Growth has reached its peak, profit growth slows, but price and interest rate pressures may begin to emerge. The market often diverges, with some leading sectors continuing to perform strongly while cyclical sectors see their gains weaken. Risk appetite begins to decline, and valuation elasticity is limited.
  1. Readjustment Stage (Recession or Slowdown):

Growth slows, corporate profits are under pressure, the credit environment tightens, and market anxieties intensify. Funds will gravitate towards defensive assets, leading to increased volatility and widespread downward pressure on asset prices.
  1. Recovery/Trough Phase:

The recession gradually bottoms out, and interest rate and monetary easing help the market find new support levels. At this point, investors begin to focus on signs of improvement, preparing for the start of a new upward cycle.

How to Navigate Cycles?

The key is to understand where the psychological and valuation cycles of investors are currently positioned. Psychological cycles can be roughly judged by observing investor behavior. Valuation cycles can be determined using tools such as the price-to-earnings ratio.

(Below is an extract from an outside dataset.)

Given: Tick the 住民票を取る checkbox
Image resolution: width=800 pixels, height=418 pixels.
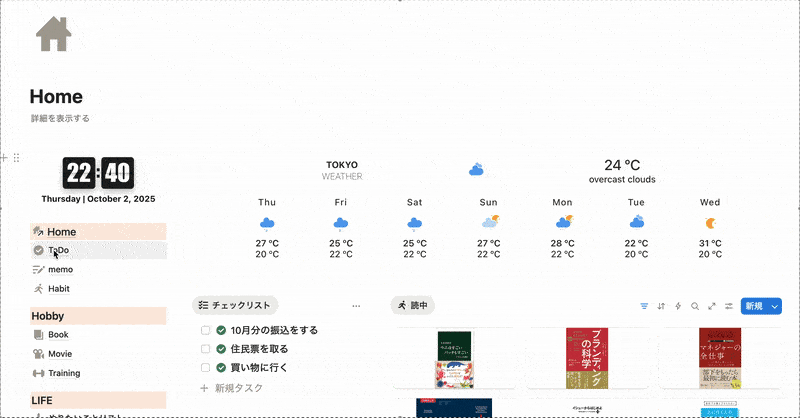Looking at the screenshot, I should (x=205, y=349).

Different Views and Positions of Investors on Cycles

  • Forecasting Investors:
Attempt to identify turning points using macroeconomic data and statistical signals, aiming for "timely entry" at cycle turning points. This approach is common in trend- and indicator-driven trading but is easily influenced by noise.
  • Observational Investors:
Focus more on long-term structural factors, such as demographic trends, productivity, and the lasting impact of technological changes on industries. Their focus is often not on short-term price levels but on the impact of cyclical changes on long-term portfolios.
  • Defensive Investors:
Emphasize stability during cyclical fluctuations, favoring low-volatility, stable cash flow assets such as high-quality bonds, defensive sectors of quality stocks, and, when necessary, cash allocation to mitigate the impact of systemic risk.
  • Growth and Opportunity Investors:
Tend to seek out industries and companies with strong earnings resilience, reasonable valuations, or high growth potential in the early stages of cycles and recovery phases. They are willing to accept higher volatility in exchange for higher potential returns.
  • Diversified and Passive Investors:
Smooth out the impact of cycles through broad asset allocation, relying on long-term market trends rather than point-in-time operations, and focusing on the overall risk exposure and return stability of the portfolio.